# Weight



## Goataddict (Jun 8, 2020)

Hey there I am asking this question for a friend and also for myself as well if need be. What is the normal weight for a 8 month Nigerian Dwarf Goat (for myself now) and how can I help to help her 
gain weight.

Thanks I will try and upload pictures later.


----------



## ksalvagno (Oct 6, 2009)

I would think somewhere around 40 lbs but it has been a while since I owned Nigerians.


----------



## Goataddict (Jun 8, 2020)

ksalvagno said:


> I would think somewhere around 40 lbs but it has been a while since I owned Nigerians.


Thanks a lot


----------



## SalteyLove (Jun 18, 2011)

@Goataddict - did you still need help putting weight on your Nigerian Dwarf doe?

A fecal analysis, if possible, to rule out any stomach worms or other types of parasites is the best place to start when trying to put weight on them.


----------



## toth boer goats (Jul 20, 2008)

:nod::up:


----------



## Champion Fence Jumpers (Feb 10, 2020)

Goataddict said:


> Hey there I am asking this question for a friend and also for myself as well if need be. What is the normal weight for a 8 month Nigerian Dwarf Goat (for myself now) and how can I help to help her
> gain weight.
> 
> Thanks I will try and upload pictures later.


Do you have any pictures of her?


----------



## Goataddict (Jun 8, 2020)

Yes I do. But raining now so I will try and get it later.


----------



## Goataddict (Jun 8, 2020)

SalteyLove said:


> @Goataddict - did you still need help putting weight on your Nigerian Dwarf doe?
> 
> A fecal analysis, if possible, to rule out any stomach worms or other types of parasites is the best place to start when trying to put weight on them.
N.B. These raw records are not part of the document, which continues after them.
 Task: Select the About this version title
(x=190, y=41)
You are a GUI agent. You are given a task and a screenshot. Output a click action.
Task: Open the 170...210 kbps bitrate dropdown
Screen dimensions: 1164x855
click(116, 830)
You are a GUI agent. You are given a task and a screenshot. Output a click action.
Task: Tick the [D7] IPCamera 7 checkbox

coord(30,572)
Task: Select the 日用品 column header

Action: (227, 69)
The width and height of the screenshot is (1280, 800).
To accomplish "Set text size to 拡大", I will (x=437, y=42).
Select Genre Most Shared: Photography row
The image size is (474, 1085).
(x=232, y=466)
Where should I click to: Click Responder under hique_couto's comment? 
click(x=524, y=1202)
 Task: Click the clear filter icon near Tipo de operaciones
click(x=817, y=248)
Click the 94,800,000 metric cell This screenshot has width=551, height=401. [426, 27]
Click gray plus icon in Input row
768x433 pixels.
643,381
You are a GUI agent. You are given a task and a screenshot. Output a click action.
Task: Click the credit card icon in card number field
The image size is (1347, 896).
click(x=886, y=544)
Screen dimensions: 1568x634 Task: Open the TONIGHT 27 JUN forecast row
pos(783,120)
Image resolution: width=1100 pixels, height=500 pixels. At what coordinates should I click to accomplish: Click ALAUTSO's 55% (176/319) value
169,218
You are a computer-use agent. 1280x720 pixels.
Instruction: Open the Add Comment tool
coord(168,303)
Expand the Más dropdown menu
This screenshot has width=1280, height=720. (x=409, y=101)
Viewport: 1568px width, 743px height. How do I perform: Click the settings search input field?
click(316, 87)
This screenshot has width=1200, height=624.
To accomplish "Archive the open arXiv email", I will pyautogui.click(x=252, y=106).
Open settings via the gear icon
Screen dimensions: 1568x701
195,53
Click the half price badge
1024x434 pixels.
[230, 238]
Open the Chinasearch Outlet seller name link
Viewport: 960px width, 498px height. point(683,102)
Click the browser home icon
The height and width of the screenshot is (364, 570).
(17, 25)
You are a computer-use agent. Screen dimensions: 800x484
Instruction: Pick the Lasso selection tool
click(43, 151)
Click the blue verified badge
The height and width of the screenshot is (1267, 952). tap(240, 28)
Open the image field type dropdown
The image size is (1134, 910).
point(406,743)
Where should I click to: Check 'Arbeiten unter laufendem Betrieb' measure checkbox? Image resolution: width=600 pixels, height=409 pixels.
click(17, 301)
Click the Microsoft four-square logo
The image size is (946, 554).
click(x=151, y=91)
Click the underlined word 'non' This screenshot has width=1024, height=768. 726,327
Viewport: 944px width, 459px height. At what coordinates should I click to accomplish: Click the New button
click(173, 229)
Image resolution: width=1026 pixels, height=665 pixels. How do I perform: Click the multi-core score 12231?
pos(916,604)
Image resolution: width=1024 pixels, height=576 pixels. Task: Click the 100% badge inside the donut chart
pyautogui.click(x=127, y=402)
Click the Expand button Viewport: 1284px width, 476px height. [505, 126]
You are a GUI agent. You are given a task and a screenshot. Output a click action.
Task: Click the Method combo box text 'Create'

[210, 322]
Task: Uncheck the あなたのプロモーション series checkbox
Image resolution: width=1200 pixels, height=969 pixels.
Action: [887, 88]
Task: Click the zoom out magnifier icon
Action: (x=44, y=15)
Thanks she seems to be getting better. I have dewormed her. She was more of a rescue goat, her former owners didn't really pay attention to her, I am currently battling lice and she is a touch me not doe making it a lot harder. Got any advice on how to make her trust me.
Thanks a lot for the advice


----------



## Goats Rock (Jun 20, 2011)

Spend time with her, not interacting, but by just being in a small pen where she can't get real far away from you. When you feed her, be with her the entire time she eats. (Grain). If you have time, maybe set a chair in her small area and read or something so she is always aware of you, but you are not being a threat. 
Offer treats they she likes, pieces of fruit, crackers, etc.


----------



## Goataddict (Jun 8, 2020)

Goats Rock said:


> Spend time with her, not interacting, but by just being in a small pen where she can't get real far away from you. When you feed her, be with her the entire time she eats. (Grain). If you have time, maybe set a chair in her small area and read or something so she is always aware of you, but you are not being a threat.
> Offer treats they she likes, pieces of fruit, crackers, etc.


Thanks


----------



## Jessica84 (Oct 27, 2011)

Yep the fastest and easiest way to a goats heart is threw their stomach lol I did exactly as goats rock suggested with a super wild, like try to kill himself to get away from me buck. For him it was oak leaves that won him over lol but he still would rather be left alone but he is very manageable now. 
But with the does even the stubborn ones that don’t want to be buddies, kidding seems to be the point that they change. I think probably because I am up in their business at a very vulnerable time and they finally realize I’m not out to get them.


----------



## Goats Rock (Jun 20, 2011)

Yep on the kidding. And, as they lick you (I have one that licks my arm the entire labor) you become accepted as their kid, too!


----------



## Goataddict (Jun 8, 2020)

Jessica84 said:


> Yep the fastest and easiest way to a goats heart is threw their stomach lol I did exactly as goats rock suggested with a super wild, like try to kill himself to get away from me buck. For him it was oak leaves that won him over lol but he still would rather be left alone but he is very manageable now.
> But with the does even the stubborn ones that don't want to be buddies, kidding seems to be the point that they change. I think probably because I am up in their business at a very vulnerable time and they finally realize I'm not out to get them.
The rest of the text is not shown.